C ComfyAtlas

Published May 19, 2026

Your First ComfyUI Workflow: Text-to-Image Step by Step

Build a complete text-to-image workflow in ComfyUI from an empty canvas. Add each node, wire it up, and generate your first image. Includes the exact settings to use and what to do when something goes wrong.

The fastest way to understand ComfyUI is to build something with it. The default workflow that loads on first launch is fine, but it’s also a black box — the nodes are already there. You learn nothing about why they’re connected the way they are.

This guide walks through building the same workflow yourself, from an empty canvas. By the end you’ll have generated your first image and you’ll know exactly which node connects to which and why.

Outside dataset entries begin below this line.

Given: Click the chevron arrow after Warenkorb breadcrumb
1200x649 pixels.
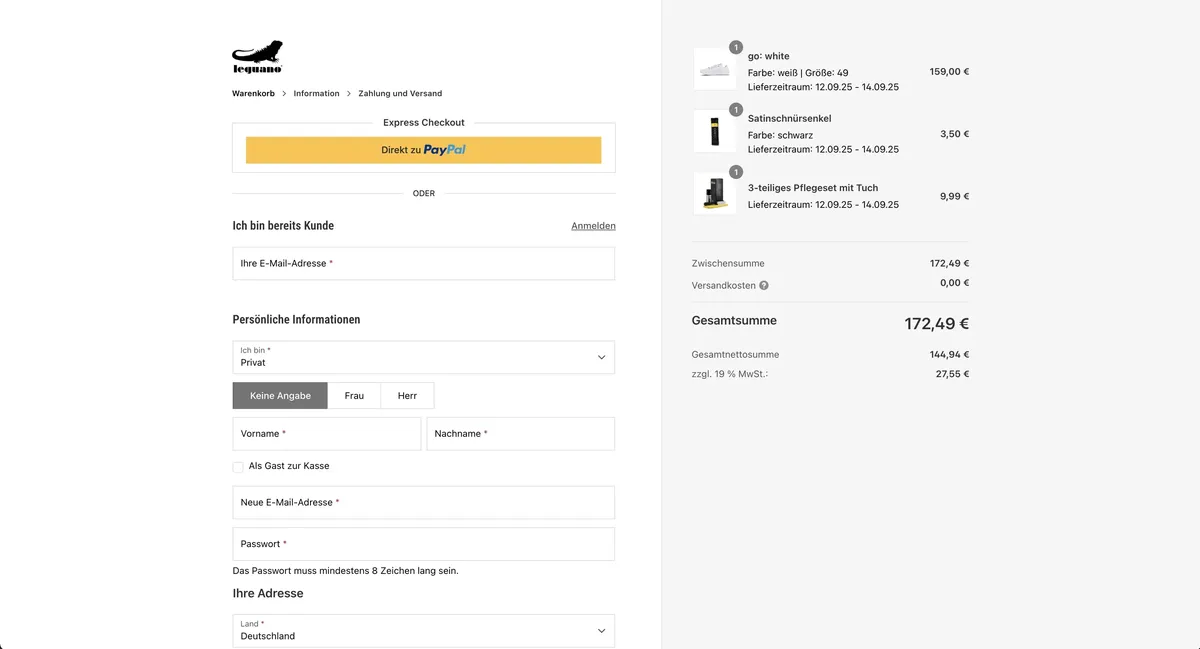Looking at the screenshot, I should click(x=284, y=94).
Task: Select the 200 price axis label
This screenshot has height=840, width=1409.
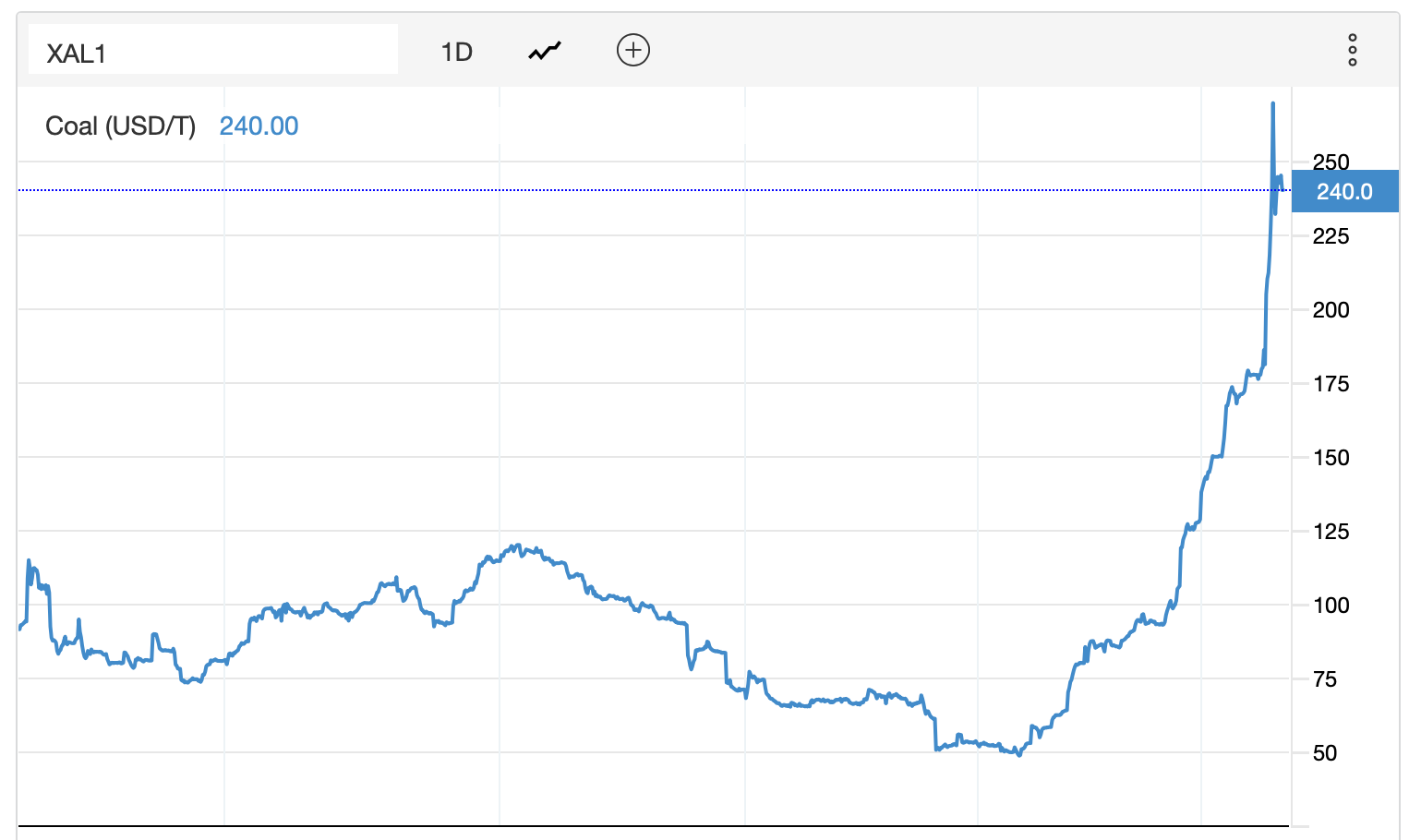Action: pos(1331,310)
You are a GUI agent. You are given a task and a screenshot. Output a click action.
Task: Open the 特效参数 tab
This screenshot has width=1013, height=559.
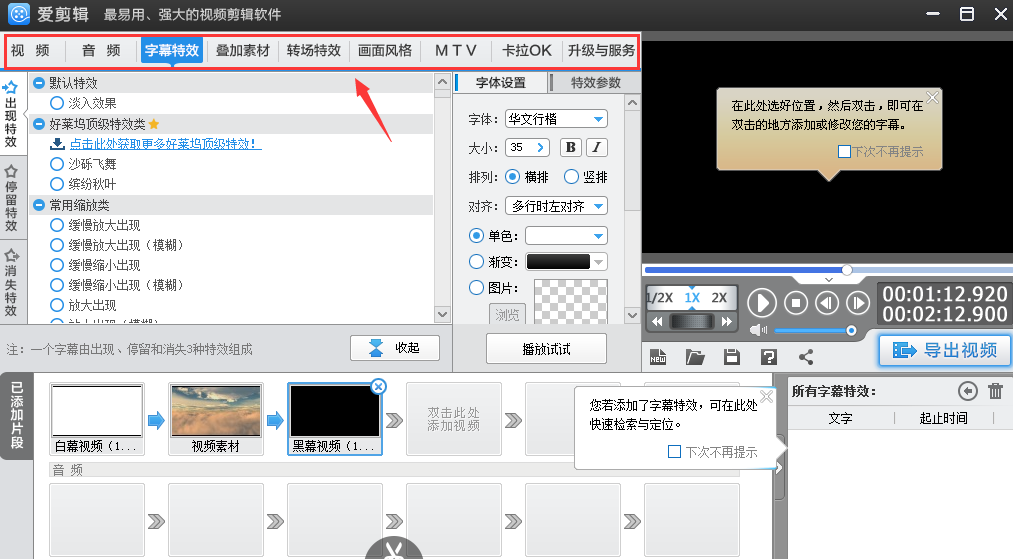pyautogui.click(x=596, y=83)

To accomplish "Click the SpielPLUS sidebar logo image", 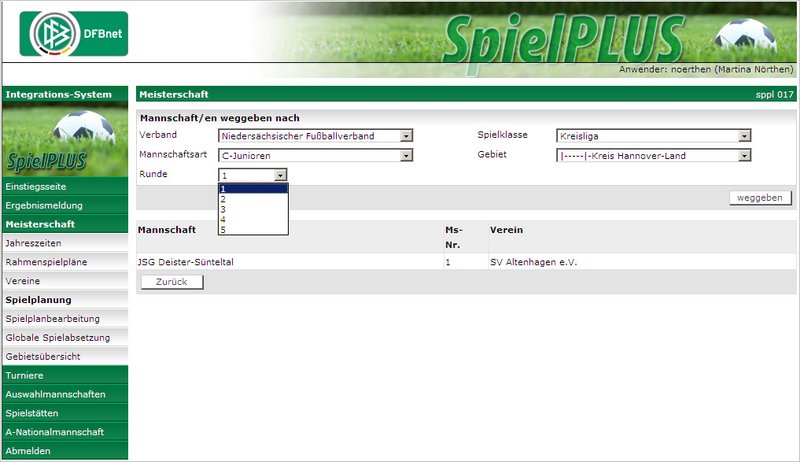I will click(x=66, y=140).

If you don’t have ComfyUI installed yet, see the installation guide. If you don’t know what nodes are, read the nodes guide first — it explains the seven core nodes we’re about to wire together.

What you need

A good first checkpoint is Stable Diffusion 1.5 base — small, fast, and forgiving. SDXL works too but generations take longer and use more memory.

Step 1: Clear the canvas

Open ComfyUI in your browser. You’ll see the default workflow.

To start fresh:

You should now have an empty gray canvas. Pan with middle-mouse drag, zoom with mouse wheel.

Step 2: Add Load Checkpoint

Double-click the empty canvas. A search box appears.

Type Load Checkpoint and click the result. The node drops onto your canvas at the cursor.

The node has:

Click the dropdown and pick your checkpoint. If it’s empty, you have no checkpoints in models/checkpoints/.

Step 3: Add the two CLIP Text Encode nodes

Double-click the canvas → search CLIP Text Encode → add it.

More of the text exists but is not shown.